Your objective: Exact copies of the lines below are the goal; any images in them are dropped.

Entries shown:

[Start of Attachment]

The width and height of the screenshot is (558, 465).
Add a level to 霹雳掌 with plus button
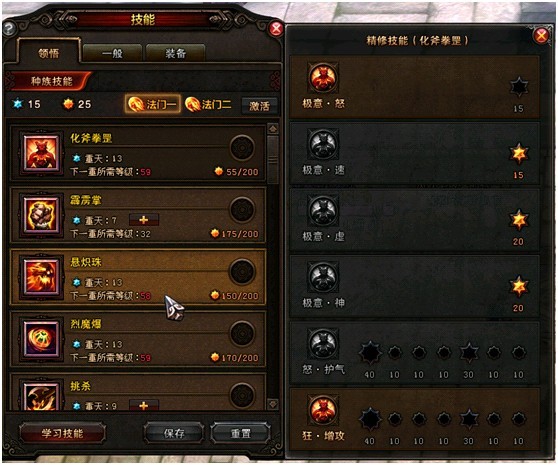pyautogui.click(x=144, y=220)
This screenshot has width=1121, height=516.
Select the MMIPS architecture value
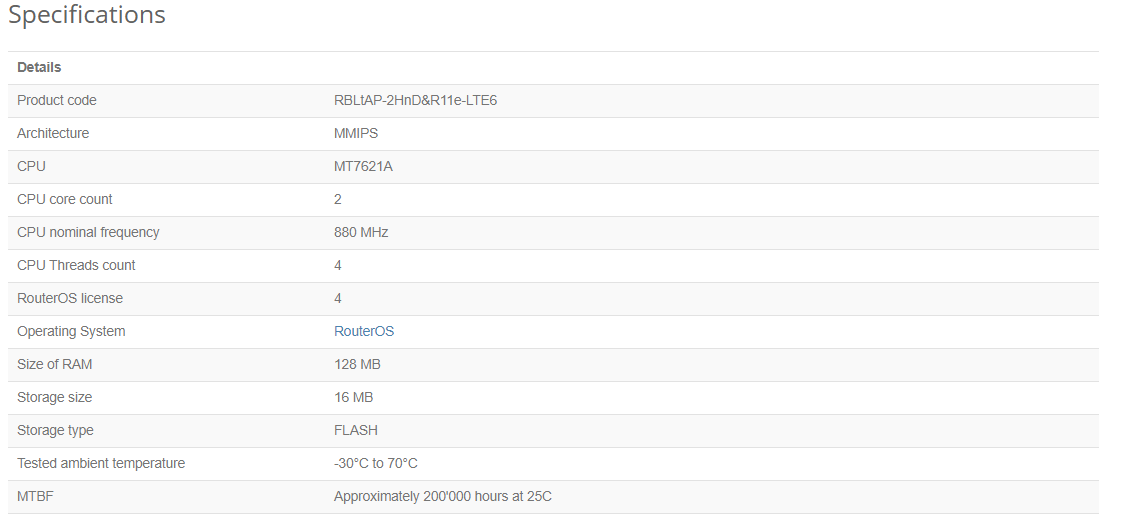(x=356, y=134)
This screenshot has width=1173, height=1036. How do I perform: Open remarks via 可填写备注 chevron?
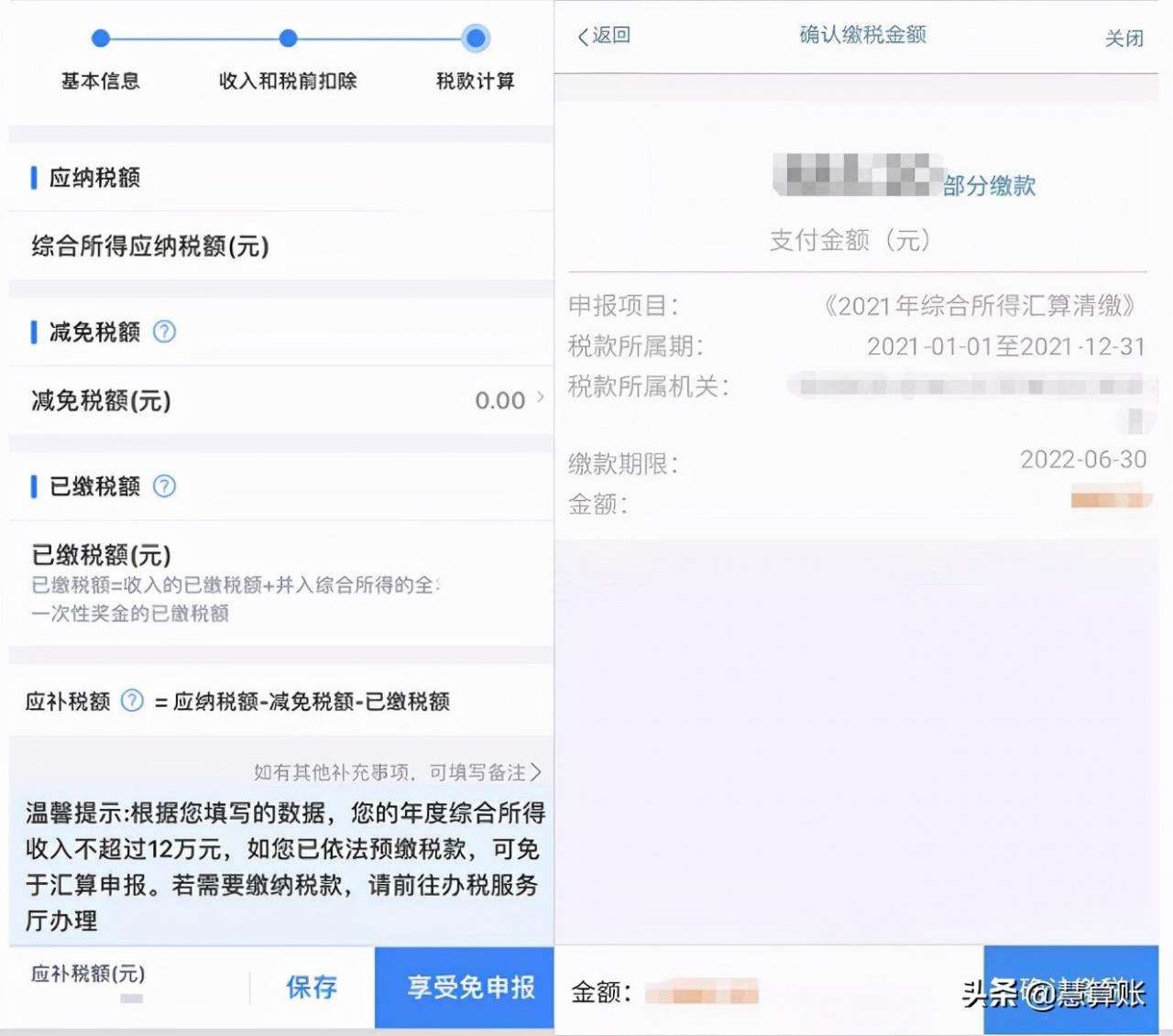(x=536, y=772)
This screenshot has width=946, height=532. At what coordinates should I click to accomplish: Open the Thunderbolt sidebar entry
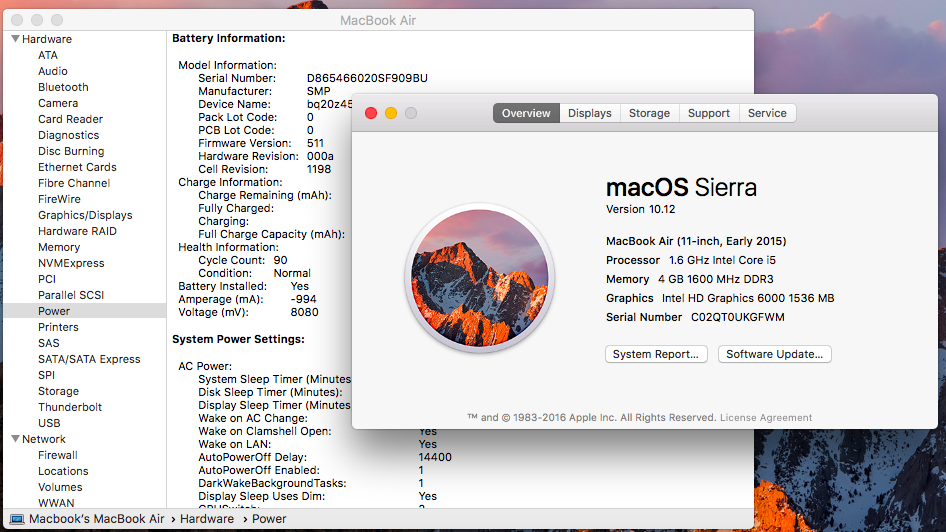70,407
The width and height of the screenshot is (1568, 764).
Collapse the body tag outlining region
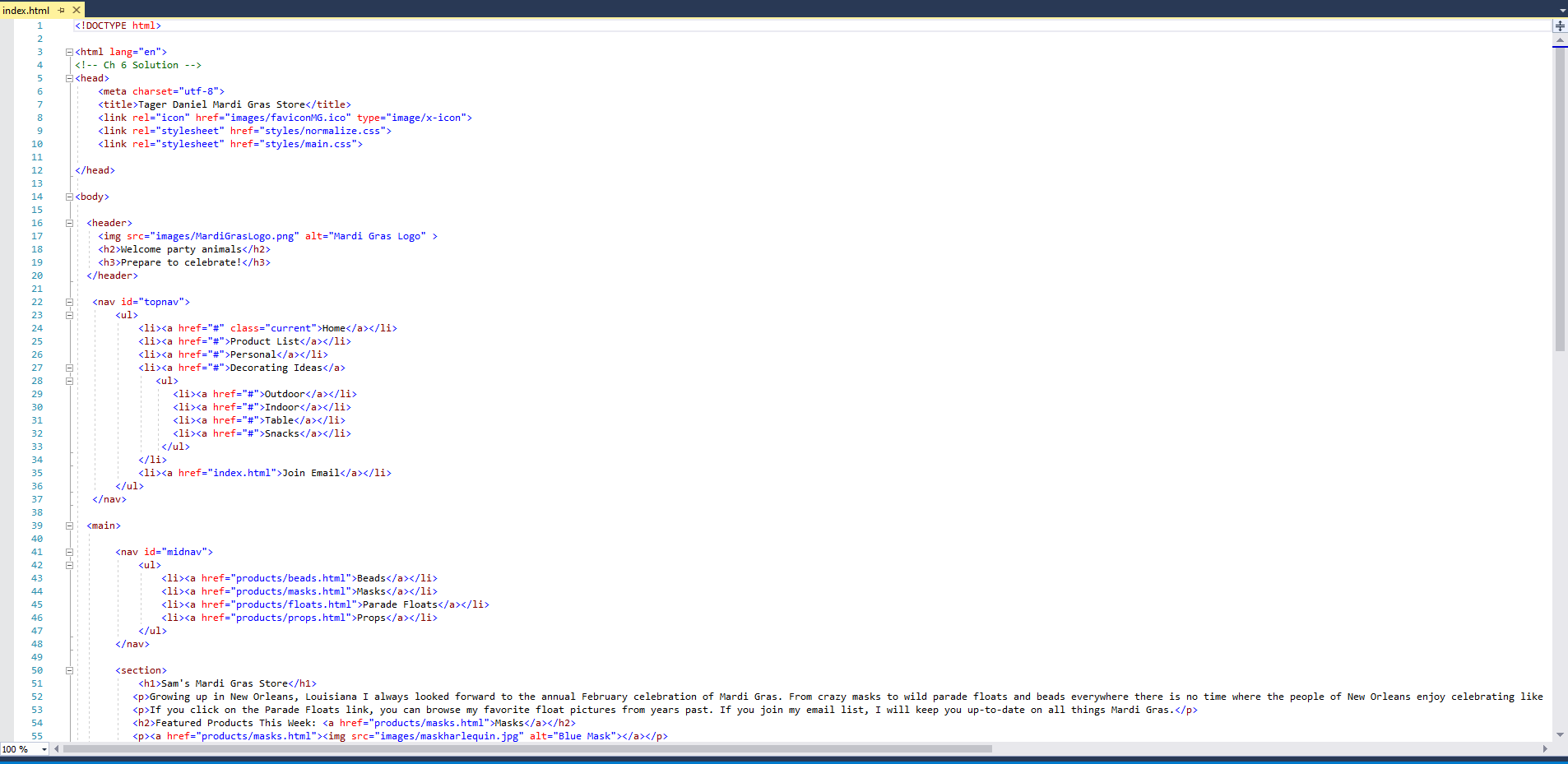pyautogui.click(x=70, y=197)
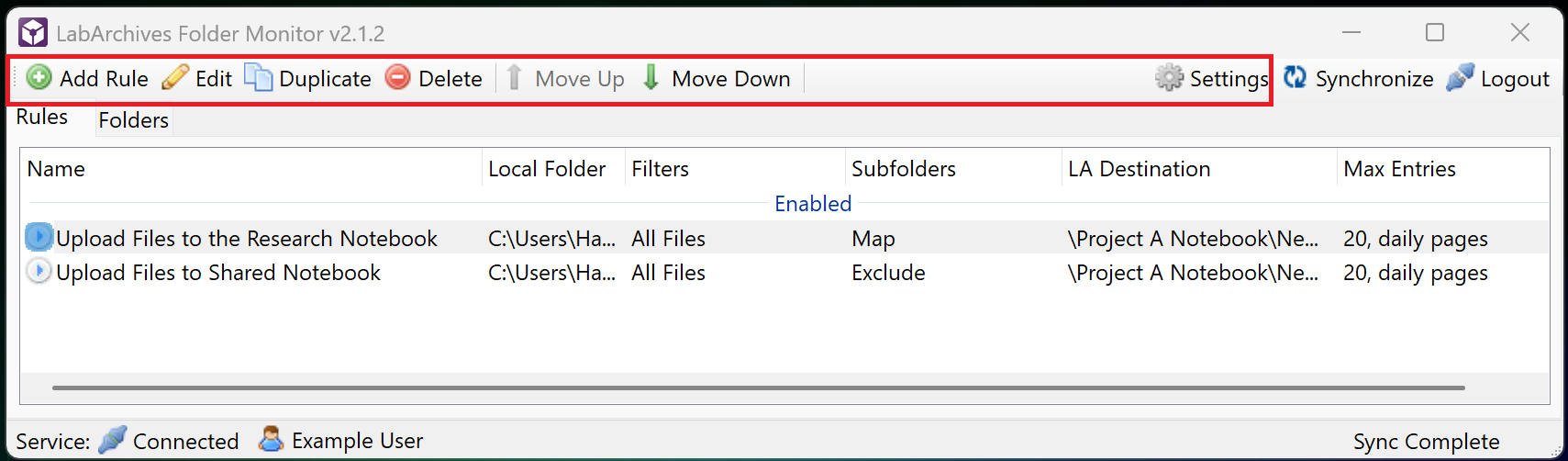Viewport: 1568px width, 461px height.
Task: Click the Move Up arrow icon
Action: click(515, 78)
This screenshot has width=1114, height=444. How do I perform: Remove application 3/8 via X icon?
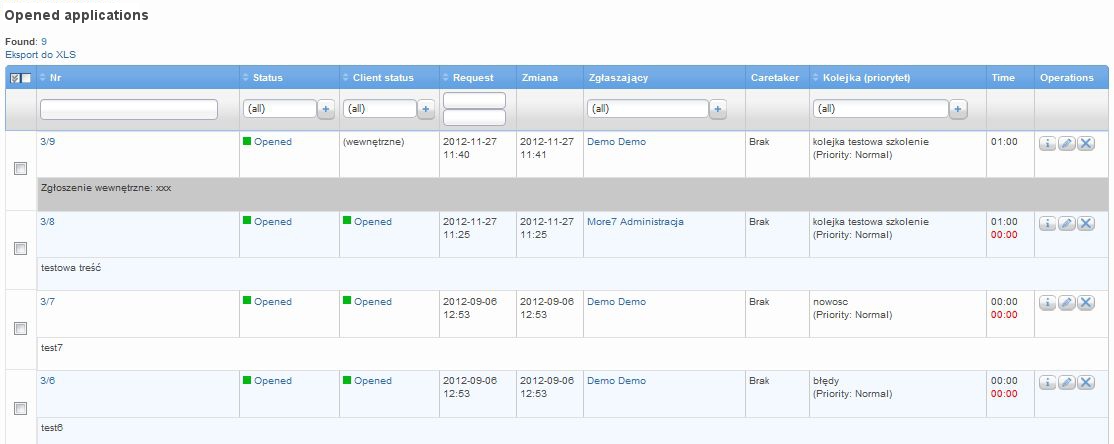(x=1086, y=224)
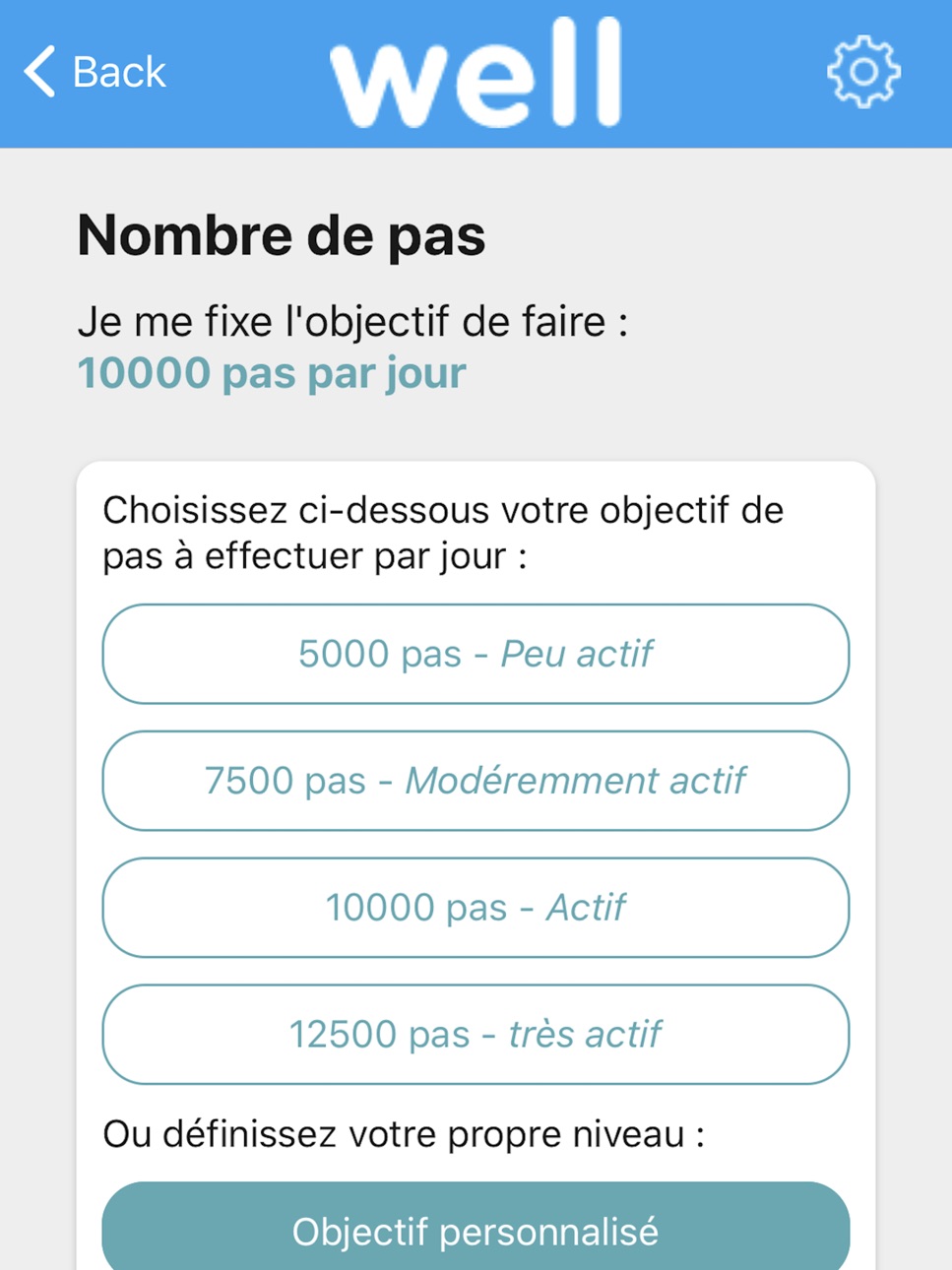952x1270 pixels.
Task: Tap the 12500 pas number text
Action: tap(379, 1035)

[End of Attachment]

Exercise solution:
The width and height of the screenshot is (558, 465).
Add a level to 霹雳掌 with plus button
pyautogui.click(x=144, y=220)
This screenshot has width=1121, height=516.
Select the MMIPS architecture value
(x=356, y=134)
This screenshot has width=1173, height=1036. How do I perform: Open remarks via 可填写备注 chevron?
(x=536, y=772)
This screenshot has width=946, height=532. At what coordinates should I click to accomplish: Open the Thunderbolt sidebar entry
70,407
The width and height of the screenshot is (1568, 764).
Collapse the body tag outlining region
pyautogui.click(x=70, y=197)
Viewport: 1568px width, 461px height.
Task: Click the Move Up arrow icon
Action: click(515, 78)
This screenshot has width=1114, height=444. How do I perform: Remove application 3/8 via X icon?
(x=1086, y=224)
952x1270 pixels.
Task: Tap the 12500 pas number text
Action: tap(379, 1035)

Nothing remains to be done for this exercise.